でも、最後の講演会でホテルの人の話を聞けたのはおもしろかったです。ホテルの人って、ていねいでキラキラしていて、わたしたちのような子どもなんて相手にされないんじゃないかと思っていたけど、そうじゃなくて、わたしたちもちゃんと一人の客として見てくれているんだなって思えました。それと、ずっとにこにこしていたホテルの人もつらいこととかあるんだとわかりました。

ホテルの桐島さんが話していたクチコミを、帰ってから見てみました。わたしにはあまり共感できない内容だったけど、もし修学旅行の前にこれを見ていたらいやな気持ちになっていたかもしれないと思いました。だけど、ホテルの人たちはそれを見て良くしようと頑張っているんだとわかったので、応援しています。

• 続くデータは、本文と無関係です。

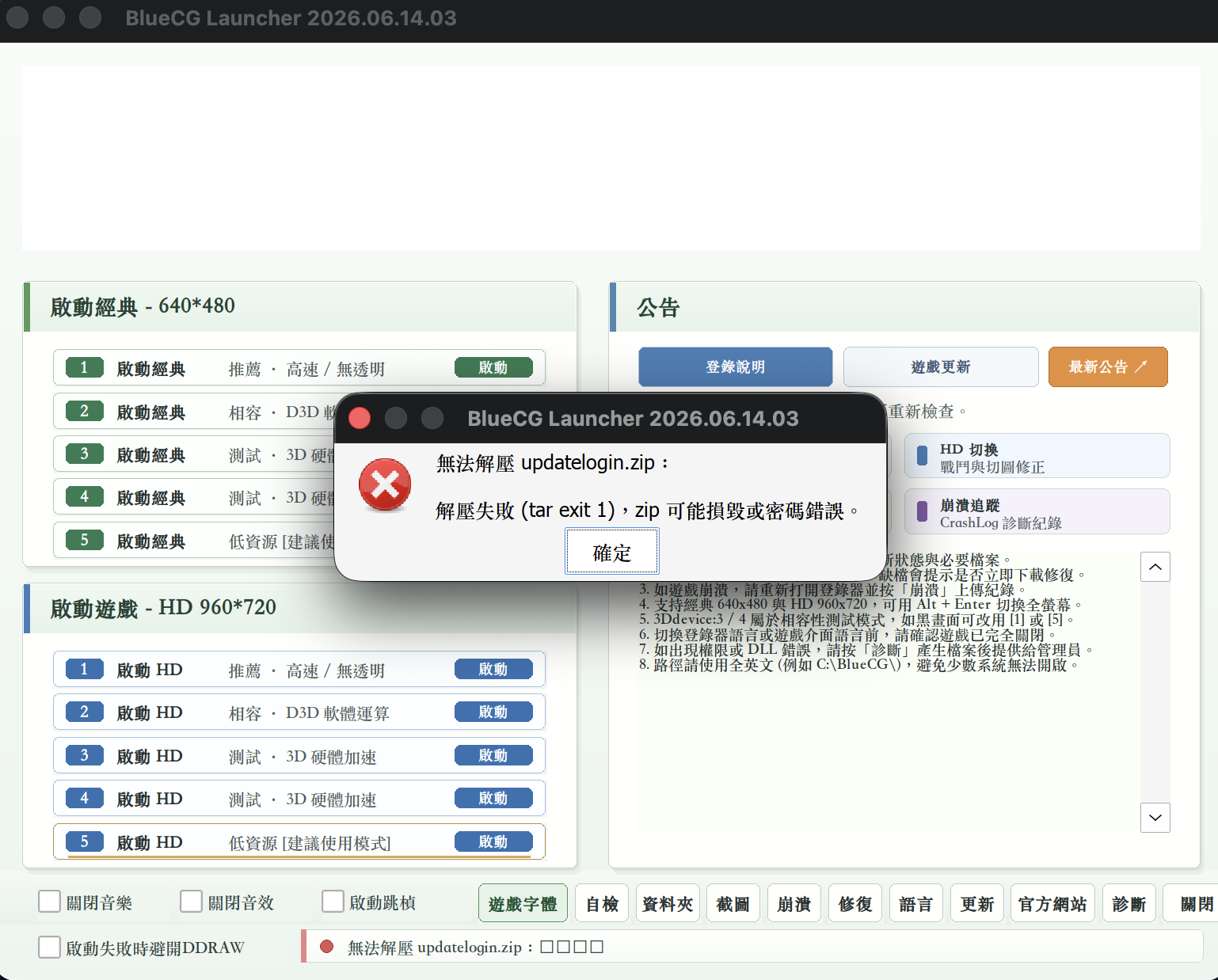The height and width of the screenshot is (980, 1218).
Task: Click red close dot of the dialog
Action: (x=360, y=418)
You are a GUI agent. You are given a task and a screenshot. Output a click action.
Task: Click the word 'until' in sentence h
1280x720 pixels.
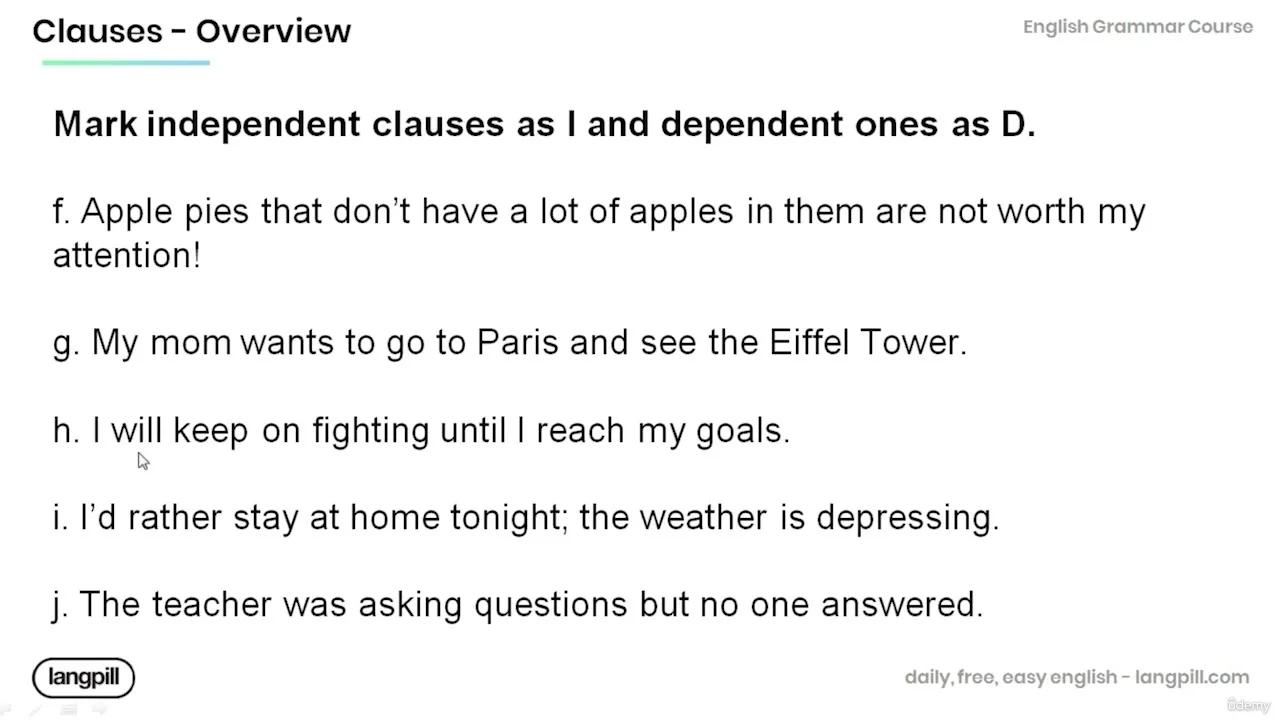[473, 431]
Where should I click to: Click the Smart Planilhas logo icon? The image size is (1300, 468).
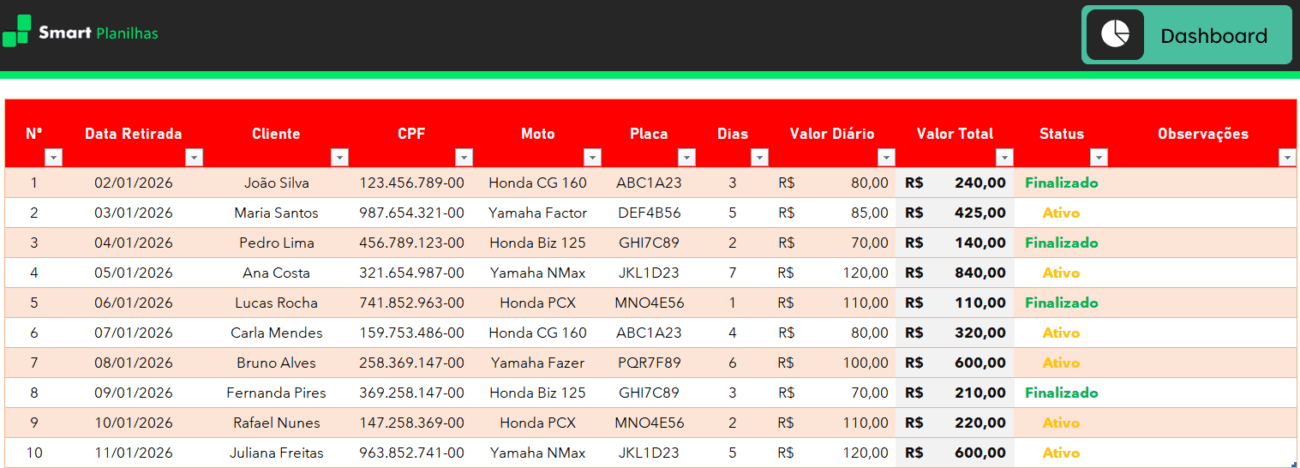17,32
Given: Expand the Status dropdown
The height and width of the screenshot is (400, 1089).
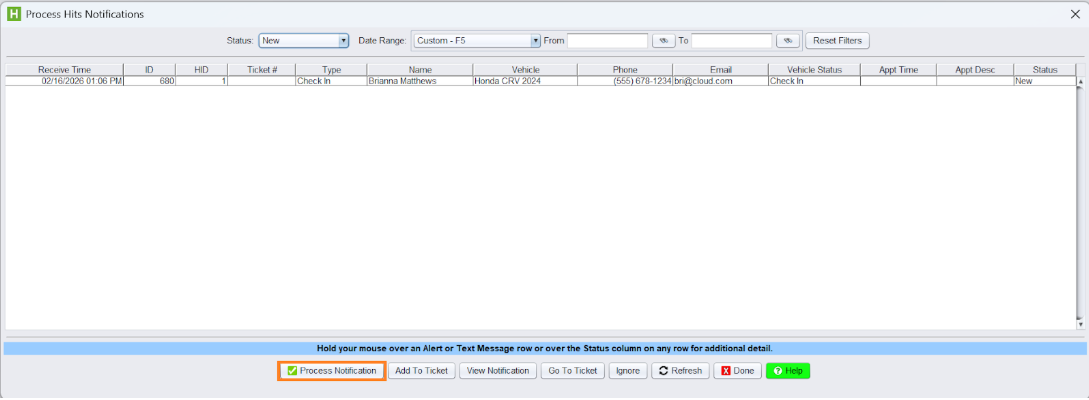Looking at the screenshot, I should (x=343, y=41).
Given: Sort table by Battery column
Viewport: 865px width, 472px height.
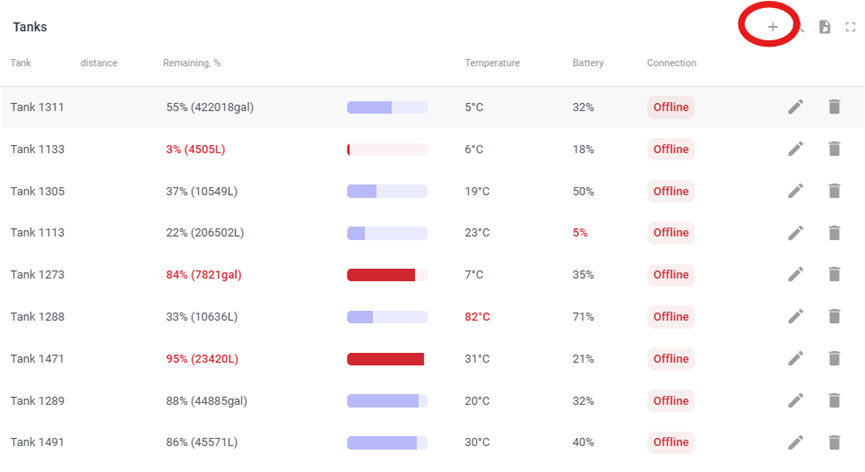Looking at the screenshot, I should (x=588, y=63).
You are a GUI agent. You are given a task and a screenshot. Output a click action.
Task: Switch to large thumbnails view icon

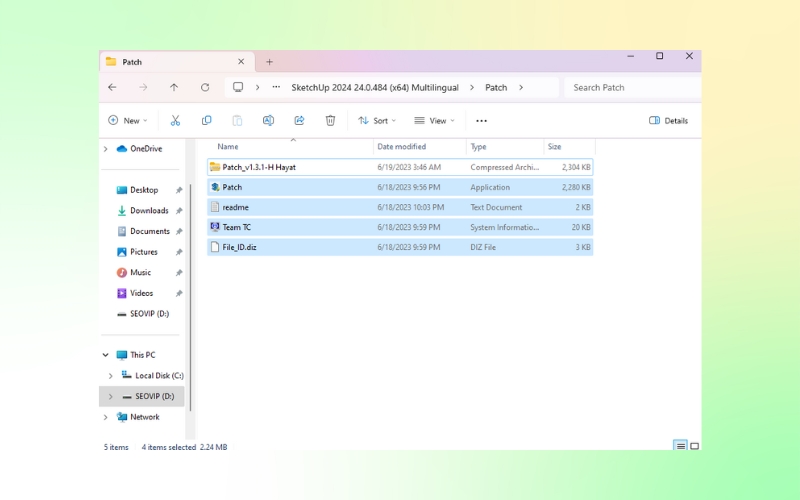coord(694,446)
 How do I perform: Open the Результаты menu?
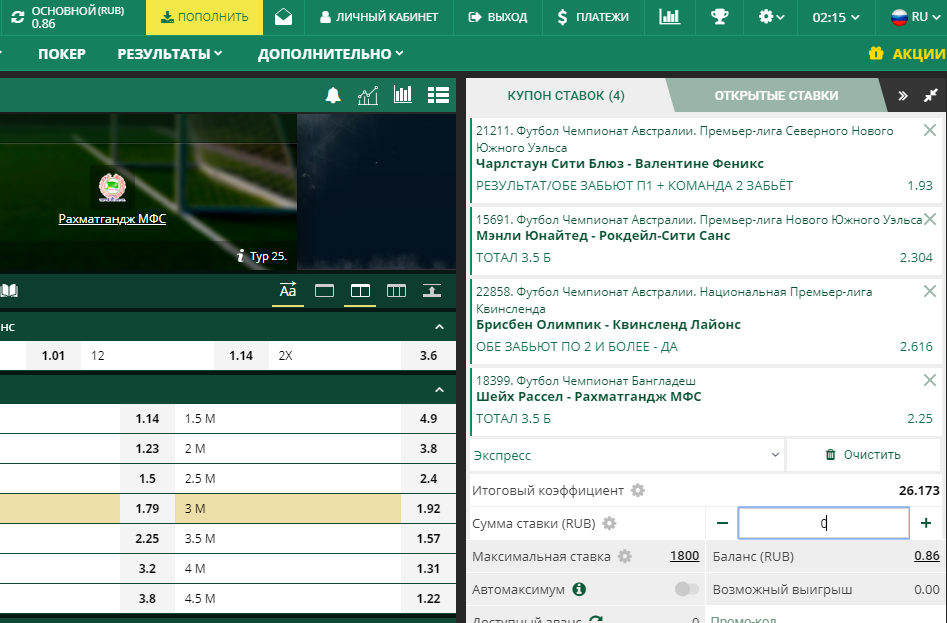[170, 54]
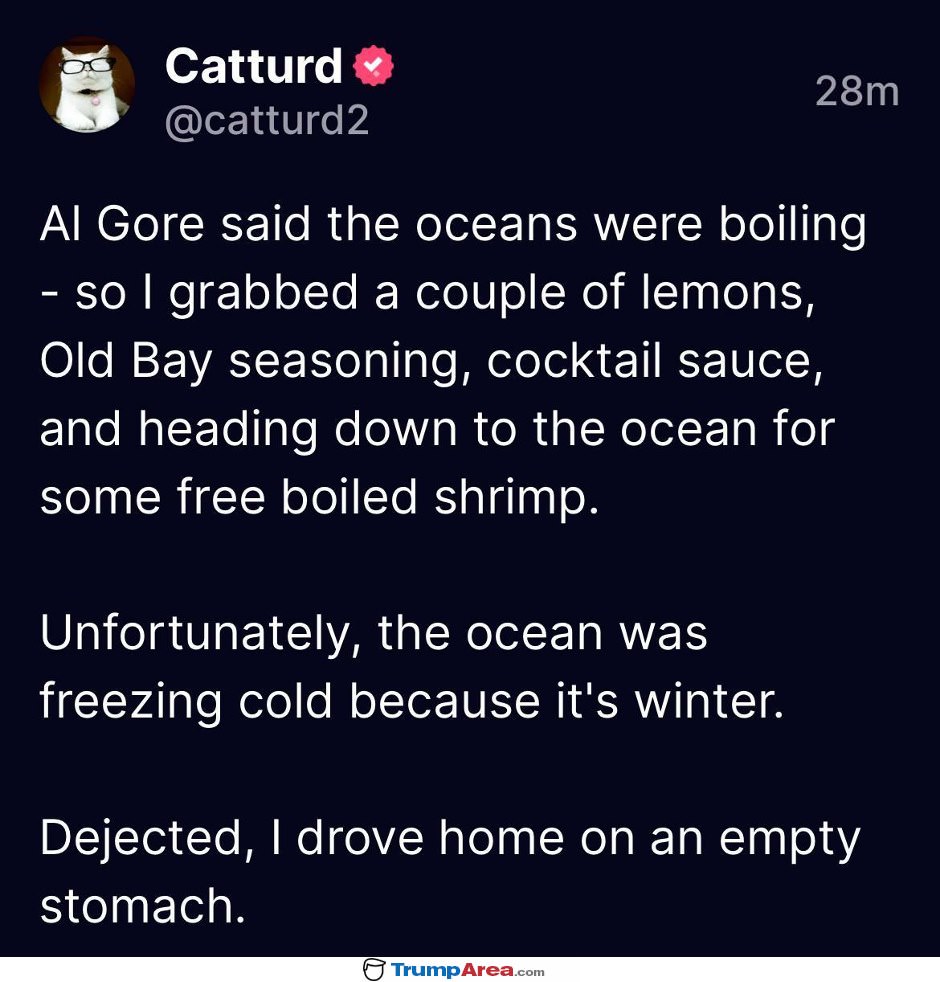Image resolution: width=940 pixels, height=982 pixels.
Task: Click the TrumpArea hair logo icon
Action: [374, 969]
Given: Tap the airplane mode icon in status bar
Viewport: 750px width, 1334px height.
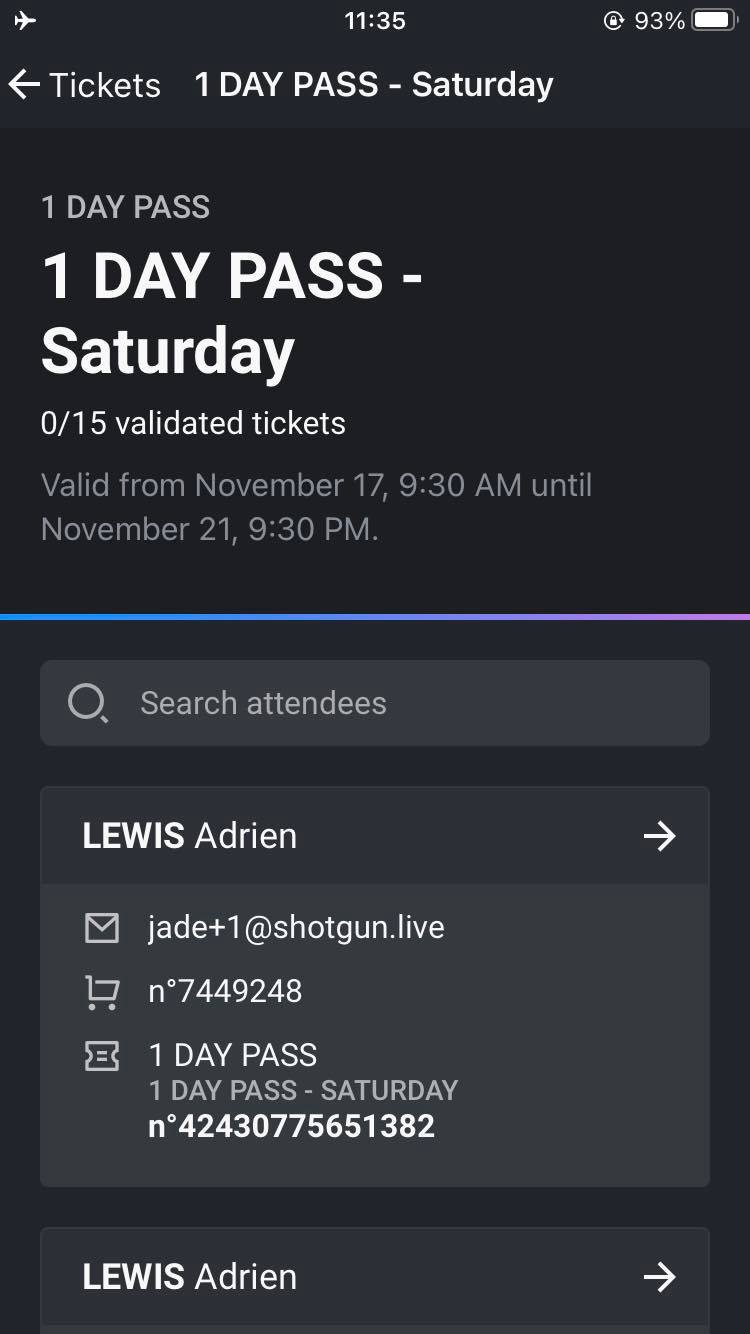Looking at the screenshot, I should (25, 20).
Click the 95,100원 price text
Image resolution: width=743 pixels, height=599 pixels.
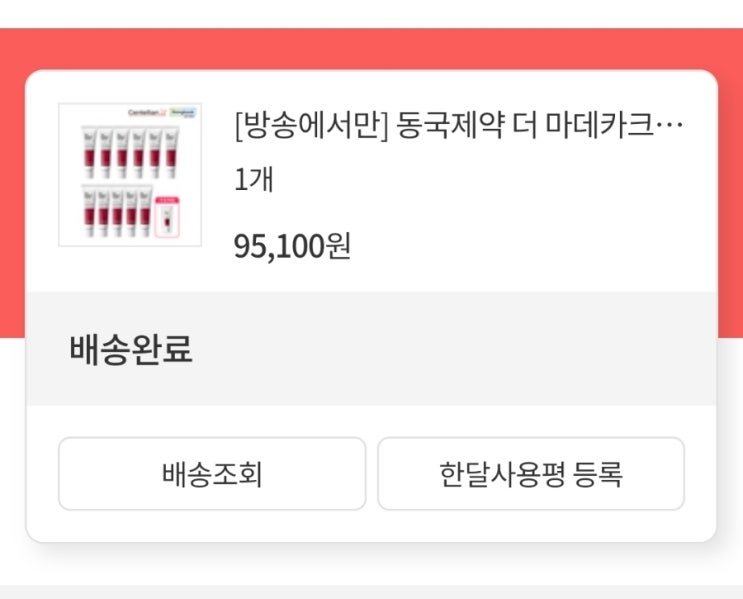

今は、やりたいこととか将来の夢とかまだ全然わからないけど、いつか見つかったらいいなと思います。

ありがとうございました。〉


 彼女が何を抱えているのか、どんな思いで日々過ごしているのか、そんなことはわからない。でも、修学旅行の三日間にあった良いことも悪いことも思い出として書いているその言葉に、余計な偽りはないのだろう。そうはっきりと思えるほど、文字に迷いはなかった。


「そっか……」


 ほうっと安堵を吐いた莉奈に、佐竹はふっと笑いかけた。


「さすが、桐島先生だな」

「ちょっ……佐竹マネージャーまで」

「いいじゃないか。実際、こうして生徒さんには響いたんだから」

「もしかして、これずっといじられ続ける感じでしょうか……」


 がっくりと肩を落としたと同時に、今日の夜勤に入る椎名と栗原が出勤してきた。佐竹がさっそく二人に手紙の話をし始めたので、莉奈は再びからかわれるはめになった。